Origin of Evolutionary Taxonomy

Evolutionary taxonomy arose as a result of Linnaean taxonomy being influenced by the theory of evolution. The idea of the Linnaean taxonomy as translating into a sort of dendrogram of the Animal- and Plant Kingdoms was formulated toward the end of the 18th century, well before the On the Origin of Species was published. Among early works exploring the idea of a transmutation of species was Erasmus Darwin's 1796 Zoönomia and Jean-Baptiste Lamarck's Philosophie Zoologique of 1809. The idea was popularised in the Anglophone world by the speculative, but widely read Vestiges of the Natural History of Creation, published anonymously by Robert Chambers in 1844.

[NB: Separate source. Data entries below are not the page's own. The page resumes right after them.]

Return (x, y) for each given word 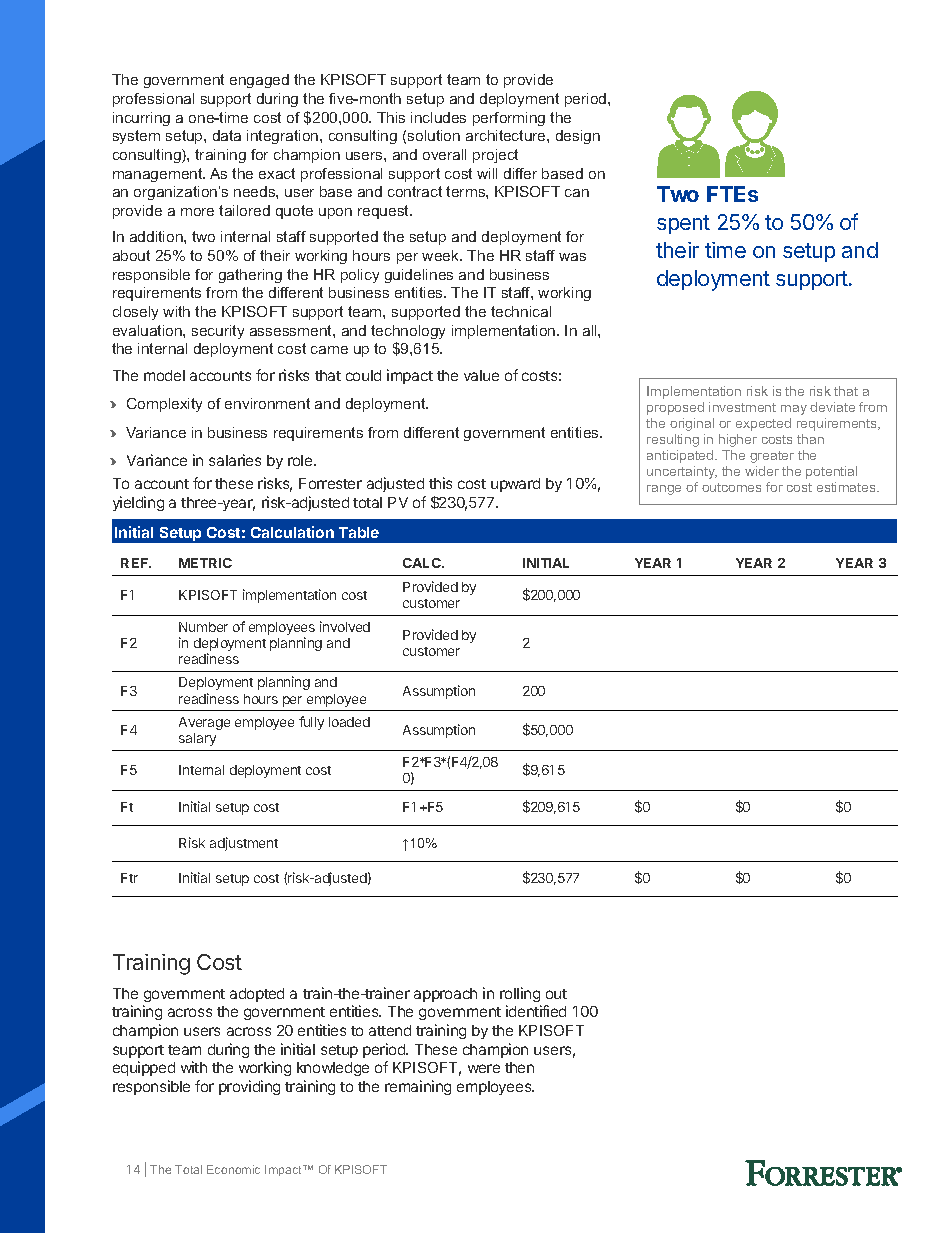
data (227, 135)
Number (203, 627)
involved (345, 626)
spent (683, 224)
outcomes (731, 487)
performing (509, 119)
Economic (233, 1169)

With Darwin's theory, this thought got a theoretical basis, and Tree of Life representations became popular in scientific works. Very limited knowledge of the fossil record at the time hindered the drawing of specific inferences about the ancestors of modern groups. Both in Vestiges of the Natural History of Creation and On the Origin of Species, the ancestor remained largely a hypothetical species, and Darwin was primarily occupied with showing the principle, and very carefully refrained from speculating on relationship between living or fossil organisms, using theoretical examples only.

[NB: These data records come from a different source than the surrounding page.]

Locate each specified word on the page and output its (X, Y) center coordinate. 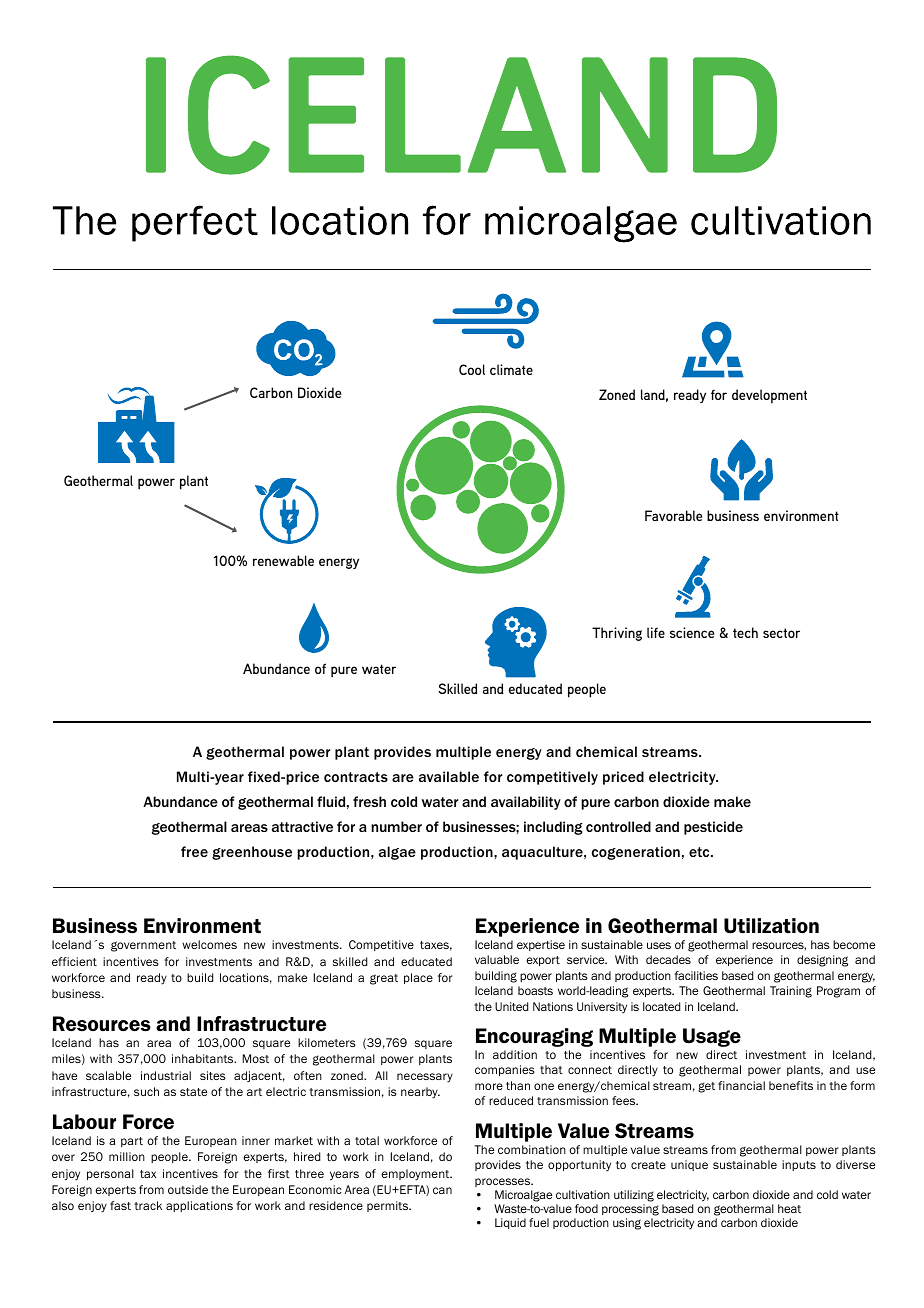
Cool (472, 369)
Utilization (771, 926)
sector (781, 633)
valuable (497, 959)
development (769, 396)
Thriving (617, 634)
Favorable (673, 515)
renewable (283, 560)
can (442, 1190)
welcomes (209, 944)
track (148, 1205)
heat (789, 1208)
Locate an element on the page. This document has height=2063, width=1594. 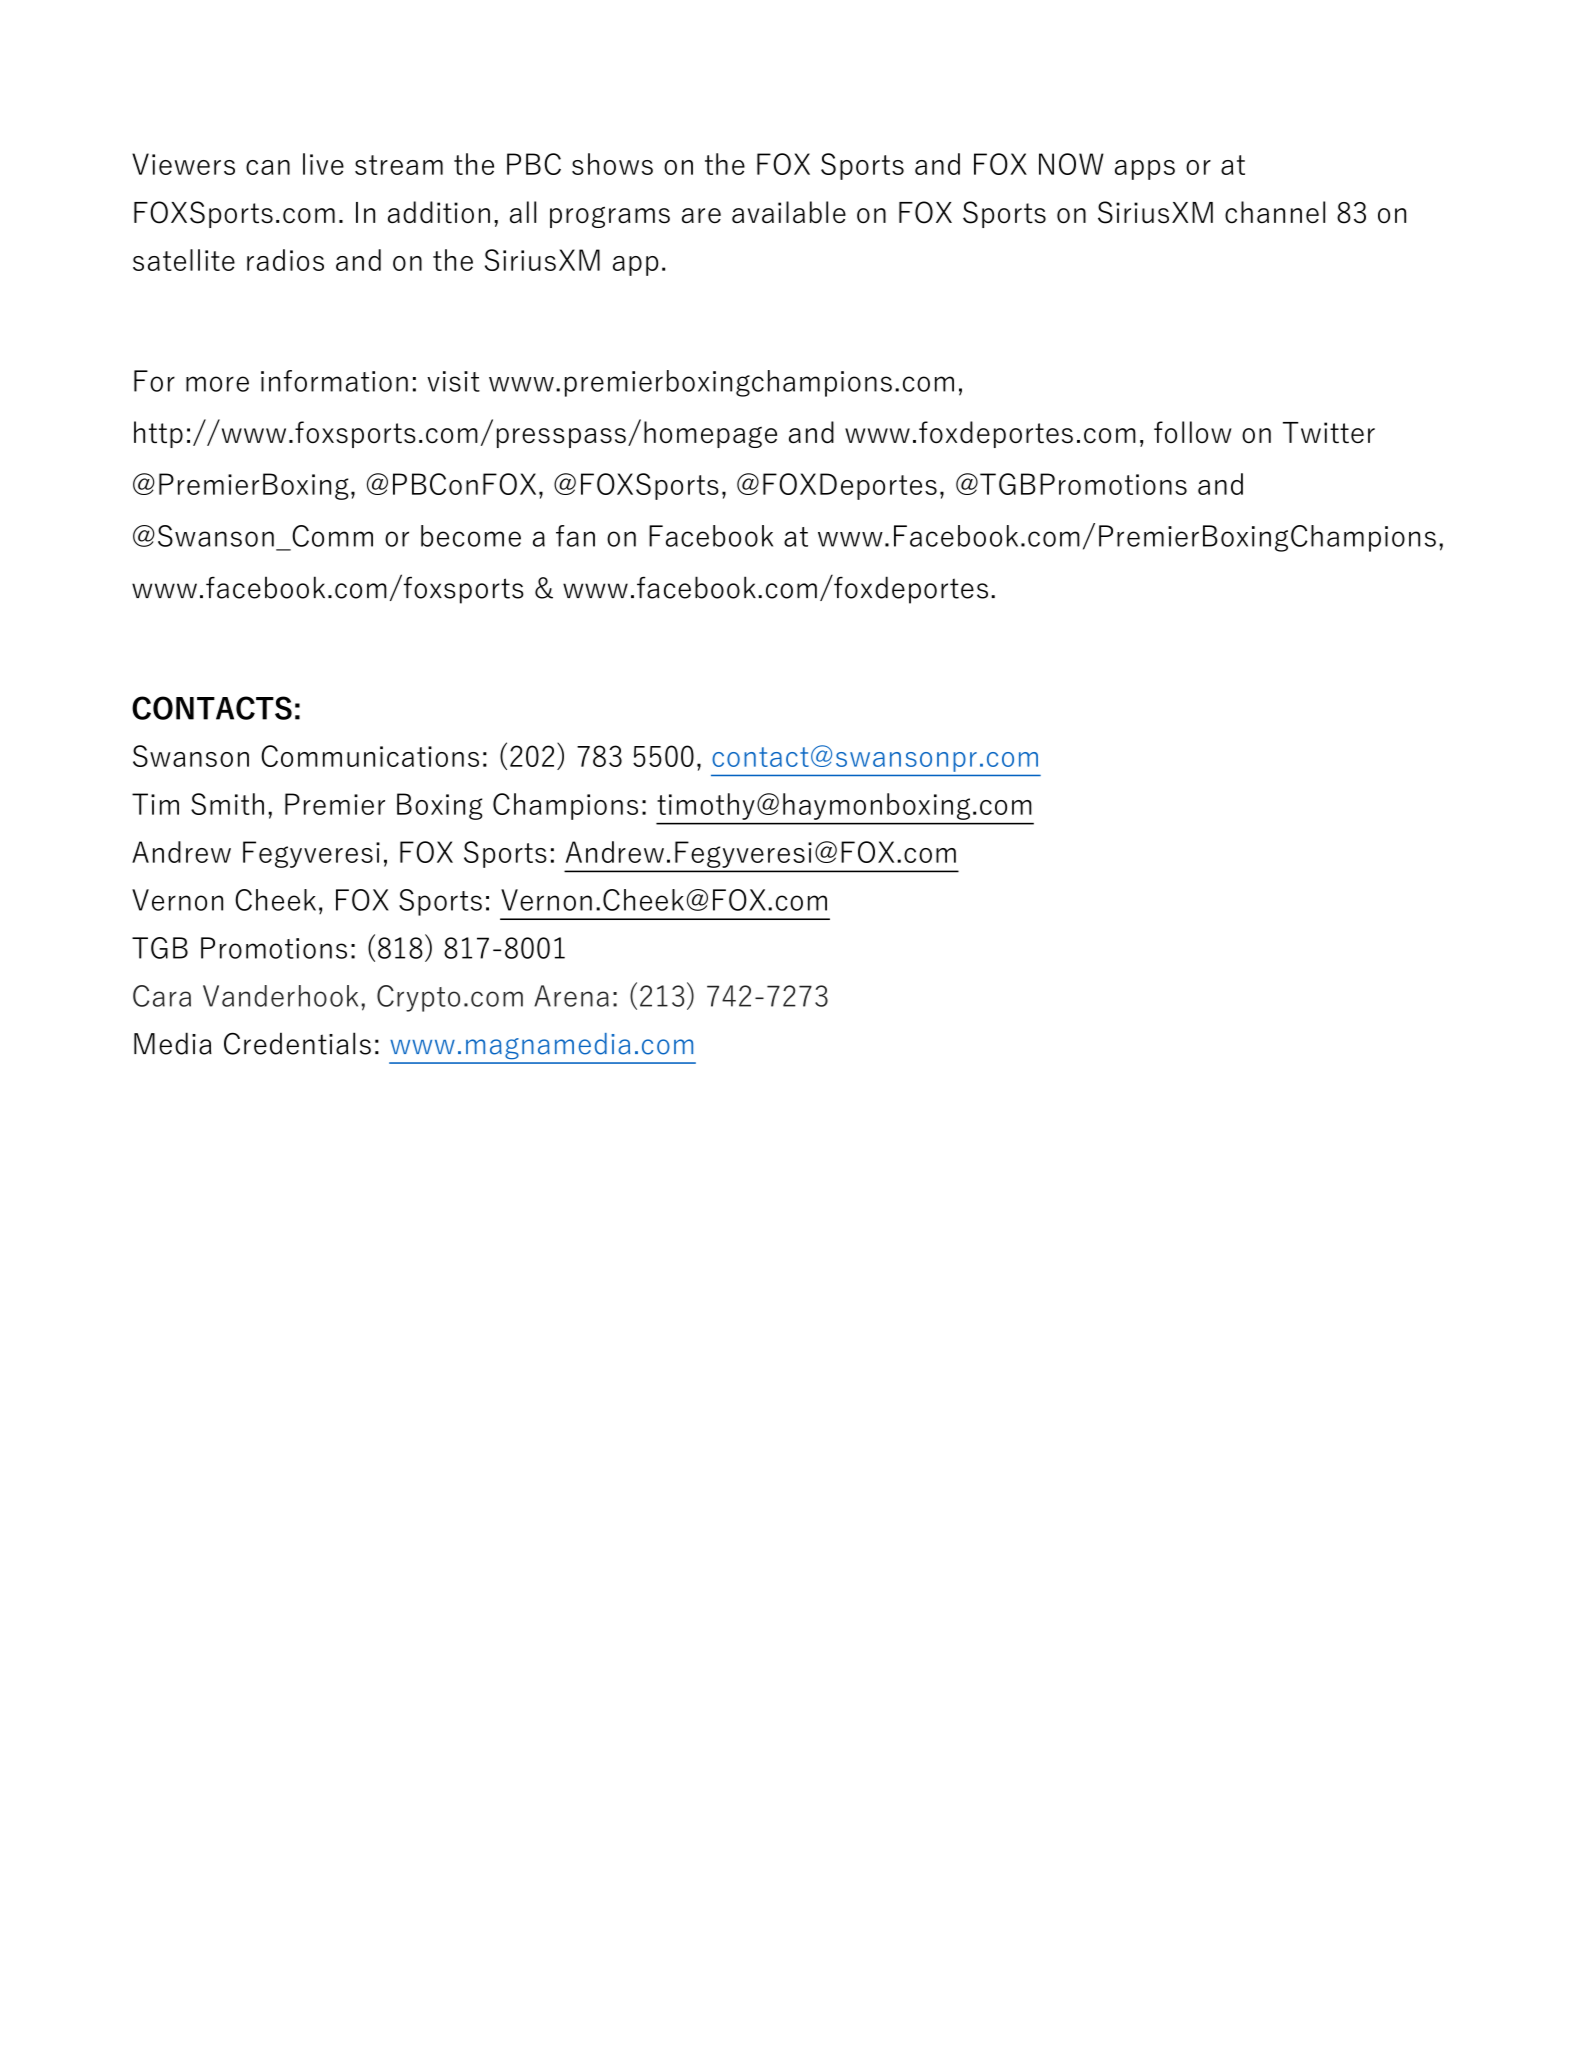
radios is located at coordinates (285, 260).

One of the first fossil groups to be recognized was dinosaurs, formally named by Richard Owen in 1842. With Darwin's theory of evolution being known, Thomas Henry Huxley used the fossils of Archaeopteryx and Hesperornis to pronounce the birds descendants of the dinosaurs. Thus, a group of extant animals could be tied to a fossil group. The resulting description, that of dinosaurs "giving rise to" or being "the ancestors of" birds, is the essential hallmark of evolutionary taxonomic thinking.